Look! An Amateur Astronomer Just Found Three Dwarf Galaxies That a Computer Missed
Sometimes humans are better at astronomy than computers.
Amid a flurry of recent news about computer algorithms doing everything from nearly passing medical licensing exams to assisting therapists with their sessions, one astronomer just scored some points for his fellow humans.
Giuseppe Donatiello recently discovered three new (to science) dwarf galaxies in a massive set of data from a six-year survey of the sky. An algorithm designed to search the data for anything that looked like a galaxy had missed all three of the small, faint galaxies, but Donatiello — an amateur astronomer who decided to process a swath of the survey’s data for the fun of it — found them. All three galaxies are now named after him: Donatiello II, III, and IV.
What the astronomer found
All three newly-discovered dwarf galaxies orbit a much larger galaxy, the spiral galaxy NGC 253 (also known as the Sculptor Galaxy), 13 million light years away. Their relationship is very similar to the one between our own Milky Way and its duo of plucky cosmic sidekicks, the Large and Small Magellanic Clouds.
The Sculptor Galaxy is bright and teeming with young, hot new stars and blazing bursts of star formation. But its smaller satellites, the three Galaxies Donatiello, are very faint. They would be hard to spot anyway, but it’s even harder to see them alongside the Sculptor’s brilliance. And that’s why the algorithm missed them; they were so faint that they didn’t stand out in the data enough for the algorithm to flag them as possible galaxies.
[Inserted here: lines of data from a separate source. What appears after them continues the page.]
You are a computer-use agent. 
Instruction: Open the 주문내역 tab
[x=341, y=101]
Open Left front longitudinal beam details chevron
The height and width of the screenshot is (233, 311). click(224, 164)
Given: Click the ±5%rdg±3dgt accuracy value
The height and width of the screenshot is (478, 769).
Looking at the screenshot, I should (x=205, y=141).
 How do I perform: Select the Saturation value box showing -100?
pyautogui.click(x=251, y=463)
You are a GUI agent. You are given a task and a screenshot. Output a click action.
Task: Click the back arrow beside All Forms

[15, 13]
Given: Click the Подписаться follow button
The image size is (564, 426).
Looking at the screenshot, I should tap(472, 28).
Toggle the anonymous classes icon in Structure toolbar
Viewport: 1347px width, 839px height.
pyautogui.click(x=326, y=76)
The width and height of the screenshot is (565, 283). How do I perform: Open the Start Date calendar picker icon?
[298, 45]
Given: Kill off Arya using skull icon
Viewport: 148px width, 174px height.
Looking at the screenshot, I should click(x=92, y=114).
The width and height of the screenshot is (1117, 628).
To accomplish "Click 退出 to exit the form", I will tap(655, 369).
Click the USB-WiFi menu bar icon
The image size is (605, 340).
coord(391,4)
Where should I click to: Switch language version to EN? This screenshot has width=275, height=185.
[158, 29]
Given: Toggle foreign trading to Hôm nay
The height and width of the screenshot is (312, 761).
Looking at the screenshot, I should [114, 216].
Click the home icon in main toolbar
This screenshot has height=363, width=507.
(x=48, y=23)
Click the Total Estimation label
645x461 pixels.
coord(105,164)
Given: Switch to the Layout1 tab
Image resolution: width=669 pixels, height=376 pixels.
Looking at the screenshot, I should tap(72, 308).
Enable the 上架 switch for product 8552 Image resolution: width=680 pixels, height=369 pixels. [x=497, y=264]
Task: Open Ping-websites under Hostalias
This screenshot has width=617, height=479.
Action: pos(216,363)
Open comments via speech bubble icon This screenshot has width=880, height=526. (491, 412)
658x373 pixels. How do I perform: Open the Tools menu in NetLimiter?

“Even the best algorithms have their limitations when it comes to distinguishing faint galaxies from individual stars and background noise,” says the European Space Agency in a recent announcement. “In these most challenging identification cases, discovery has to be done the old-fashioned way — by a dedicated human trawling through the data themselves.”
How galaxies can hide from a computer
The data which the three tiny galaxies were hiding in came from the Dark Energy Survey, which spent six years scanning the skies for supernovae, galaxy clusters, and other objects that astronomers can use to measure how quickly the universe is expanding. Since the survey ended in 2019, its specialized instrument — the Dark Energy Camera — has been used for other astronomical projects.
Meanwhile, Dartmouth College astronomer Burçin Mutlu-Pakdil and her team used the Hubble Space Telescope to take a closer look at several small, faint galaxies, one of which was Donatiello II. Mutlu-Pakdil and her team confirmed that the dwarf galaxies were actually caught in the gravitational pull of the Sculptor Galaxy.
Humans are still better at some things, but algorithms are also indispensable tools in astronomy for everything from sorting through data to modeling how physics works.